Parenting in public is hard, but this kid really knows how to tug on the heartstrings of strangers. I could see him stealthily assessing the sympathetic looks he was getting for his dramatic performance from nearby diners. Our third and youngest son was well skilled in battle tactics, especially with parents.
Diana and I had thought that this restaurant stop would be a good opportunity to discuss the importance of our son applying himself more diligently to his studies, especially math and English. Robbie had been back to school for about a week, and we thought we’d sensed a certain nonchalance towards homework.

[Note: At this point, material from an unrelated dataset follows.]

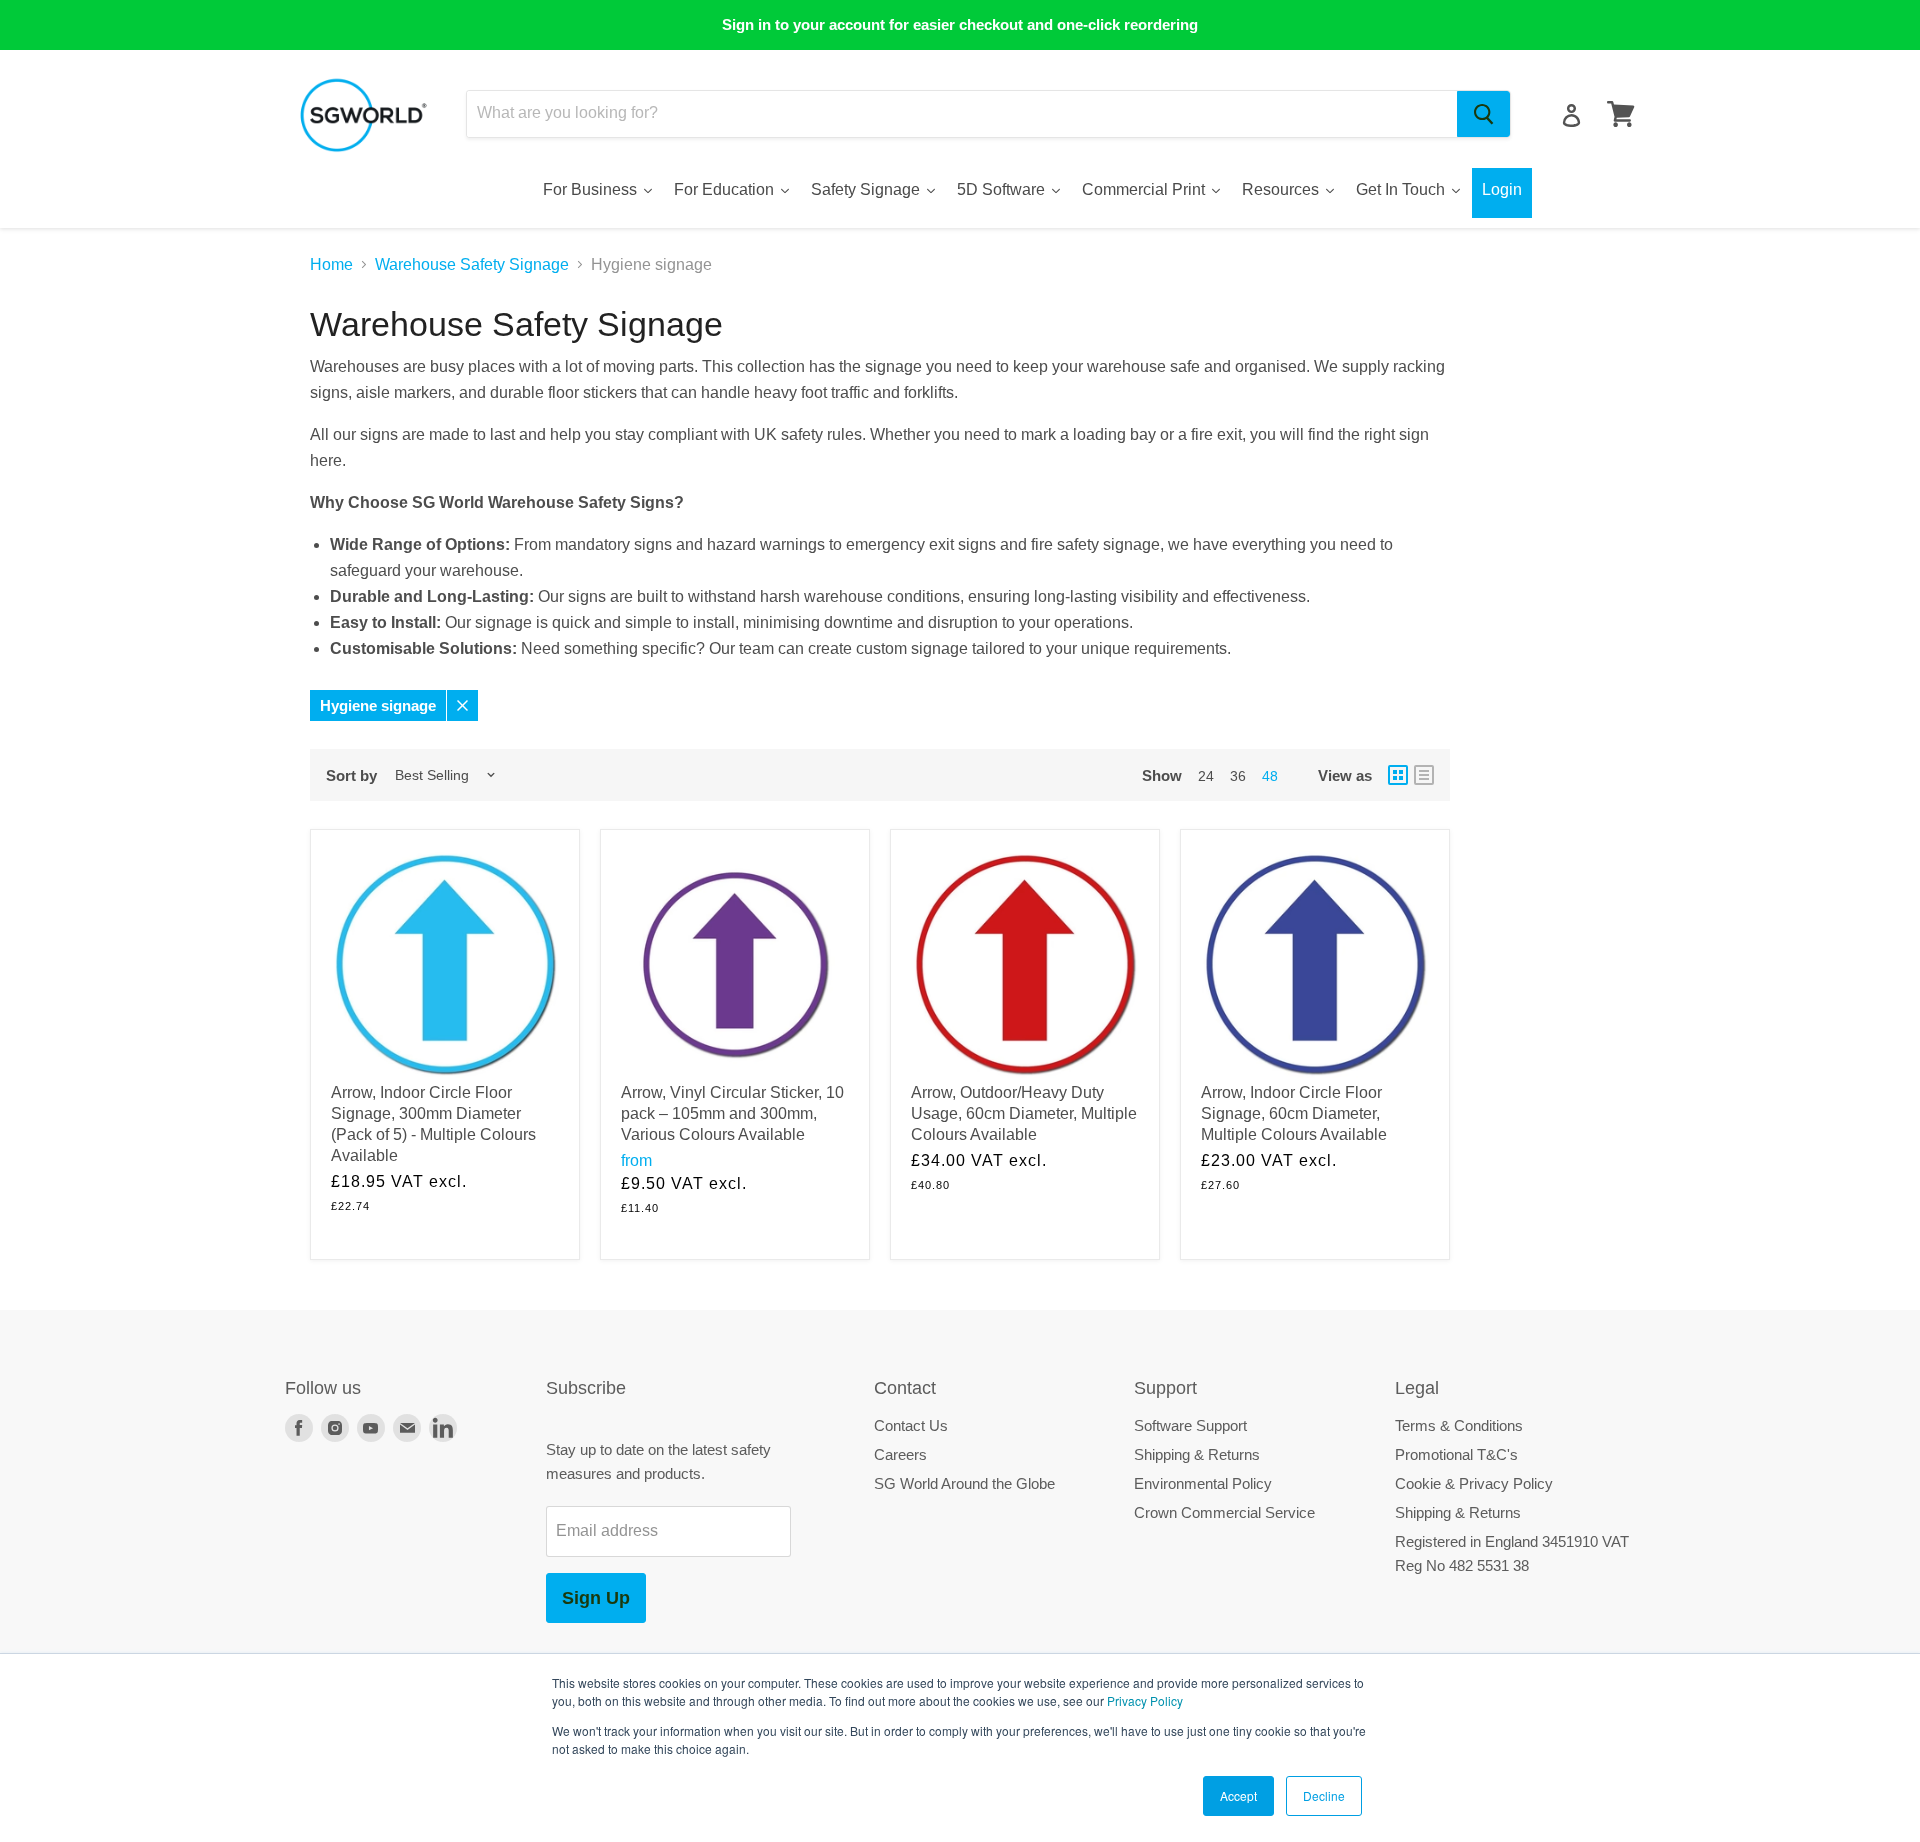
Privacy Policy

One good lecture, we figured, would do the trick and fill our son with a sense of urgency and determination. Robbie was having none of it, though.
“I’m going to be an artist,” he declared with imperial hauteur. “I certainly won’t need math or history or English.” I stared at the kid, suddenly seeing him strumming a lute in the court of Louis the XIV or splashing a canvas with paint in an hovel in ancient Rome, dead broke in both situations.
Parental fear surged!
That’s all the more reason to study, Diana and I insisted. An artist needs a job to pay the bills so he or she can pursue their artistic passions on the side! Math and English lead to college; college leads to a good job with health benefits. (And, no incidentally, gets the kids off the dole at home.)

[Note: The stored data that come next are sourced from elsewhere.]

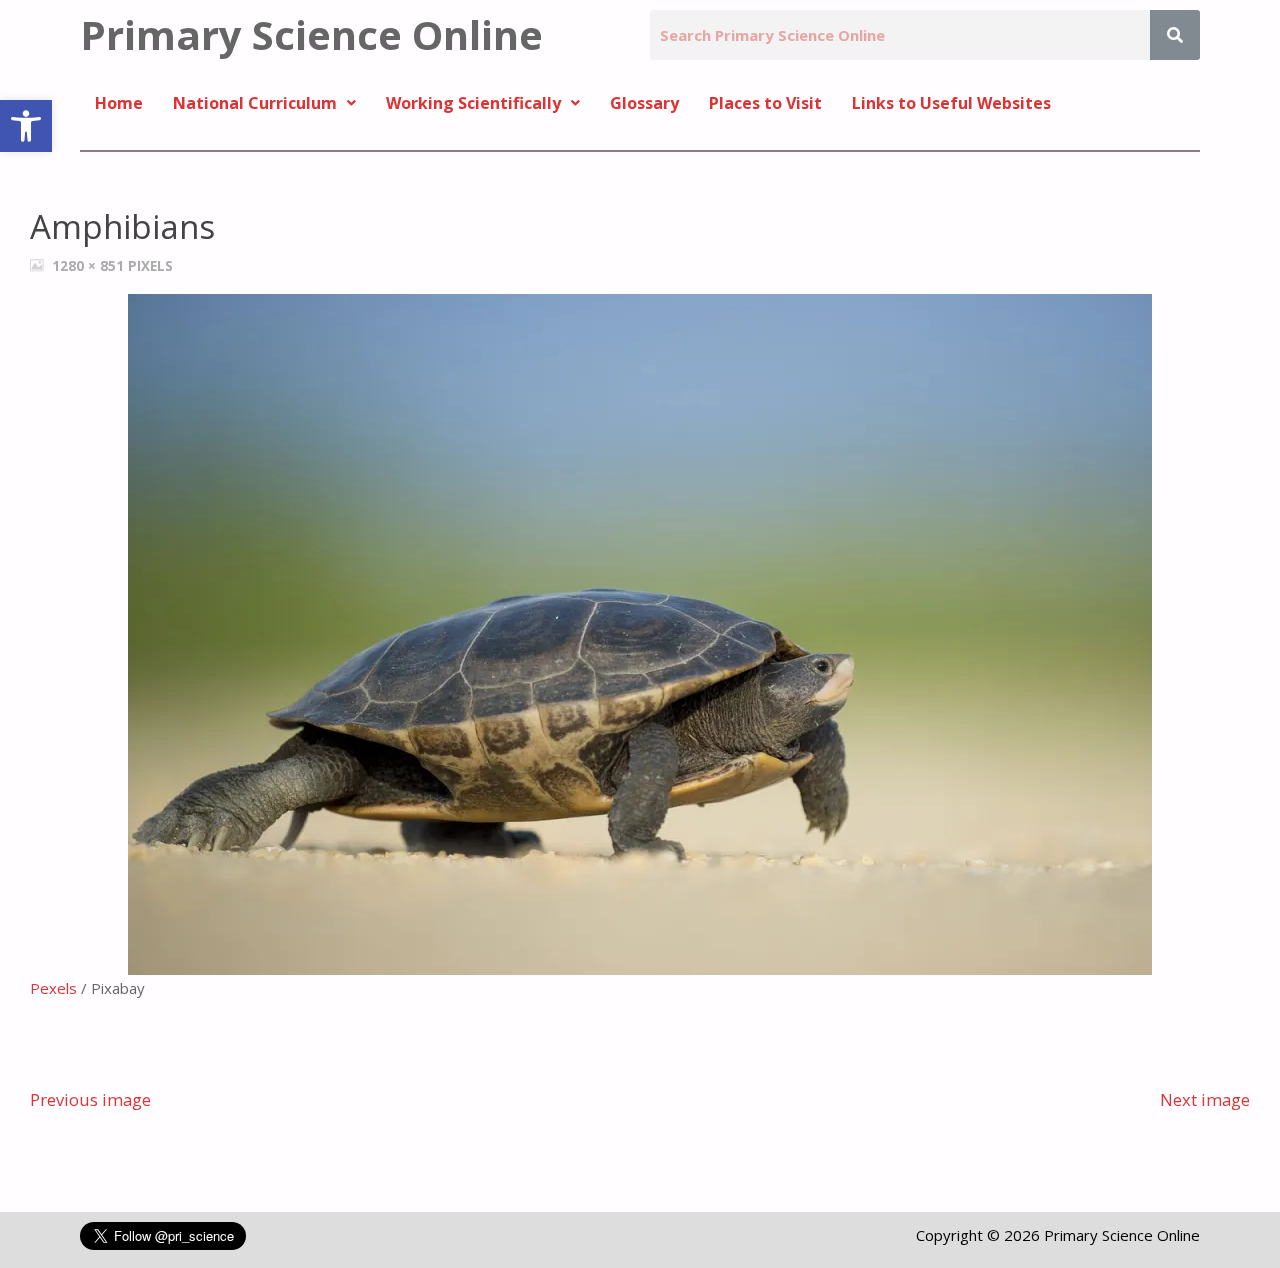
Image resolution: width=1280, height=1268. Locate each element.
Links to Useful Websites (951, 103)
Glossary (644, 103)
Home (119, 103)
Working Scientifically (473, 103)
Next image (1205, 1099)
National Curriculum (255, 103)
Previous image (90, 1099)
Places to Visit (765, 103)
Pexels (53, 988)
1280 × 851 (90, 266)
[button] (26, 126)
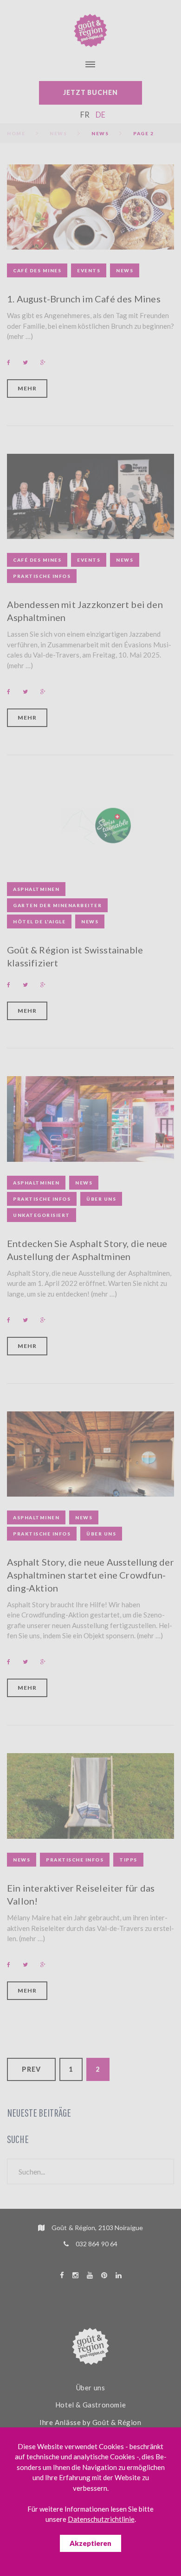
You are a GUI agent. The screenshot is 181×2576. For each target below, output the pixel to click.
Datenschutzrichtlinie (101, 2519)
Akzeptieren (90, 2543)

Honestly, we weren’t trying to crush his dreams. We were merely injecting some reality into the kid. After all, lasagna at your favorite restaurant = $14.50, not including tip or drink.
Shortly after the lasagna arrived, though, the discussion was over. The delicious aroma of garlic and cheese and tomato wafted upward from the plate. Robbie sighed, shook his head at our short-sighted practicality, and wordlessly dug in.
A few days later, I was in the showroom as we unboxed a spectacular series of art full of creative designs and colors. I wondered then if we were off the mark in challenging what seemed to be a lazy start to the school year. Were we too pragmatic? Had we lost our own artistic souls in a onslaught of mortgage payments and college tuition bills?
After seeing that artwork in the store, I realized I’d probably soften my approach next time. Creativity is a competitive advantage in our world today. Companies in all industries need creative problem solvers, innovative ideas and fresh perspectives. I’ll be happy if my youngest son yearns to create art, I thought. But he’s got to have a side dish of math and English, too.